> Task instructions
Quote every sentence in the swimming post below that contains the words "Dear Son".

> Quoted passage
*****
Sunday, October 26, 2008

Zen Swimming


We had talked about swimming for some time. Dear Son was in summer school and they would swim two days of the week. Swim days were his favorite and everyone who knew Dear Son knew exactly how much he loved swimming. The bus driver would tell me how Dear Son would stay in the water until the very last minute. He was the first one in the water and the last one out. Oh, how I wished Dear Son could tell me that.

They had “Parent Visitation” at the pool however I was not able to attend that day because I was working. One day after school, Dear Son and I were talking and I suggested that I’d like to come to the pool, to see him swim. His eyes lit up and a big smile came across his face. I decided to call his teacher right then, to ask permission, as a courtesy. Dear Son listened as I made the call. He was so happy.
*****
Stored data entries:
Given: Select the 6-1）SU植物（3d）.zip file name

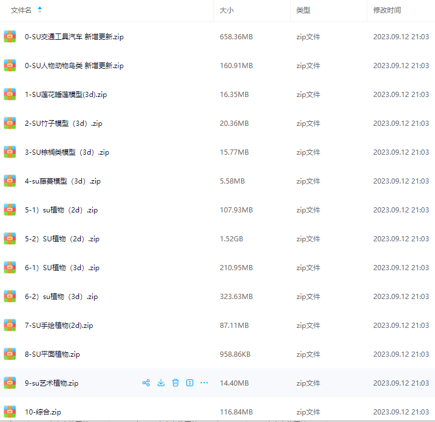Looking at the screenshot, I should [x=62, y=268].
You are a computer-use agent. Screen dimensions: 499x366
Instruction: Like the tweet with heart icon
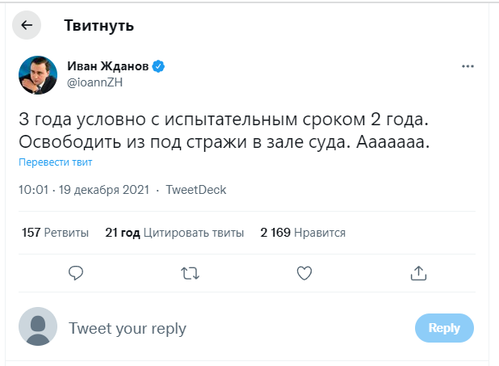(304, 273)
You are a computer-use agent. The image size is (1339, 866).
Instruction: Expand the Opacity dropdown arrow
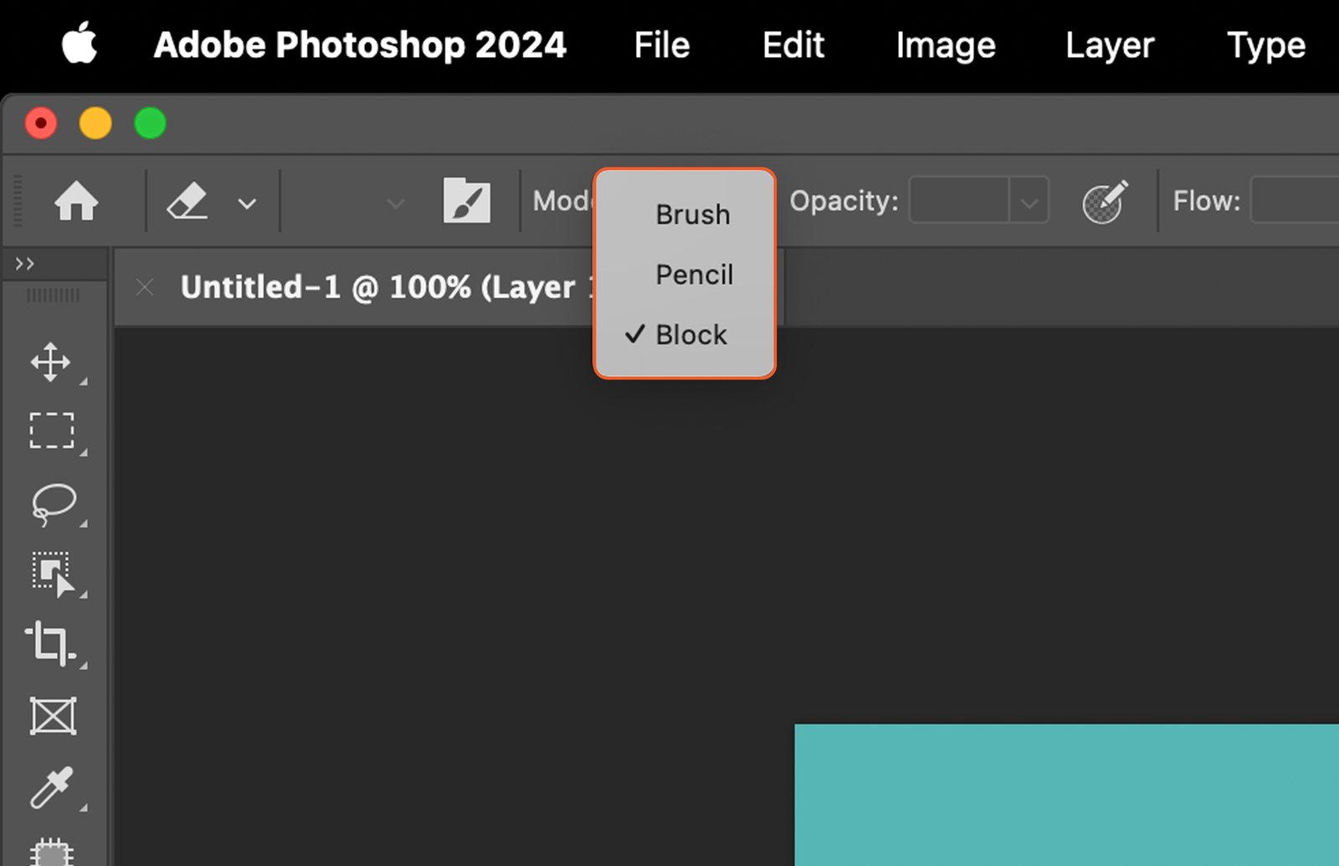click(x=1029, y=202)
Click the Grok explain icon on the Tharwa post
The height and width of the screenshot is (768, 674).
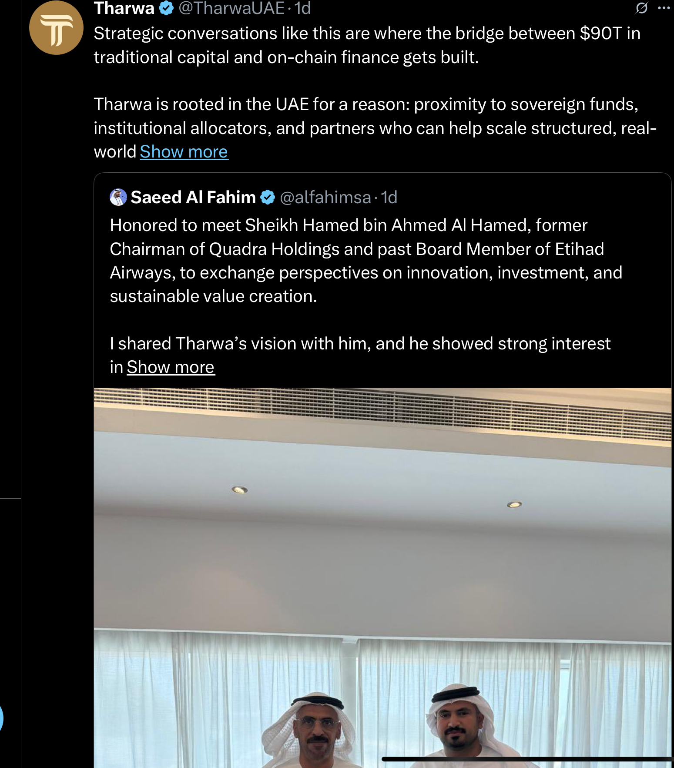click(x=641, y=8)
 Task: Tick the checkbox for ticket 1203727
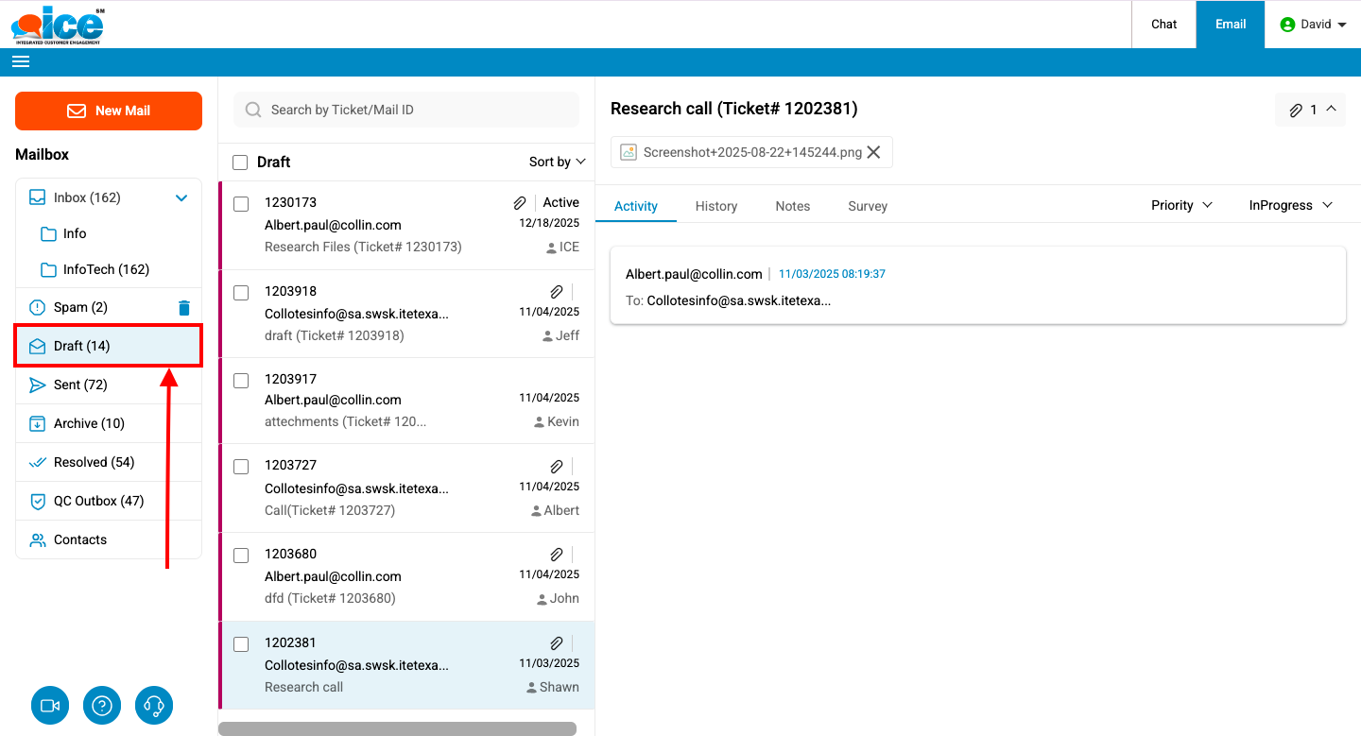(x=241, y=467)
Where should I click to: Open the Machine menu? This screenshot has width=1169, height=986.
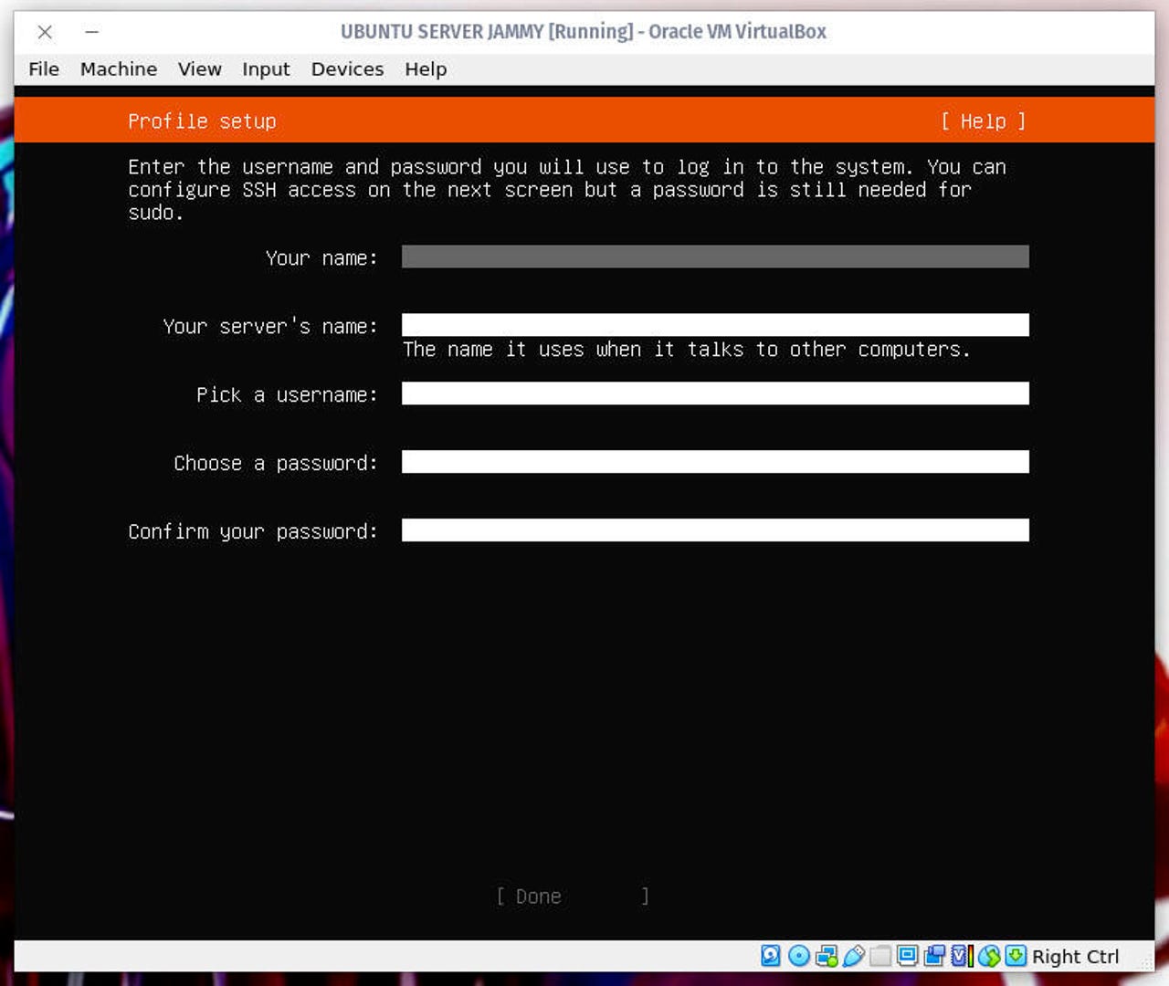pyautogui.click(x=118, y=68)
*****
> Final answer
Dear Son was in summer school and they would swim two days of the week.
Swim days were his favorite and everyone who knew Dear Son knew exactly how much he loved swimming.
The bus driver would tell me how Dear Son would stay in the water until the very last minute.
Oh, how I wished Dear Son could tell me that.
One day after school, Dear Son and I were talking and I suggested that I’d like to come to the pool, to see him swim.
Dear Son listened as I made the call.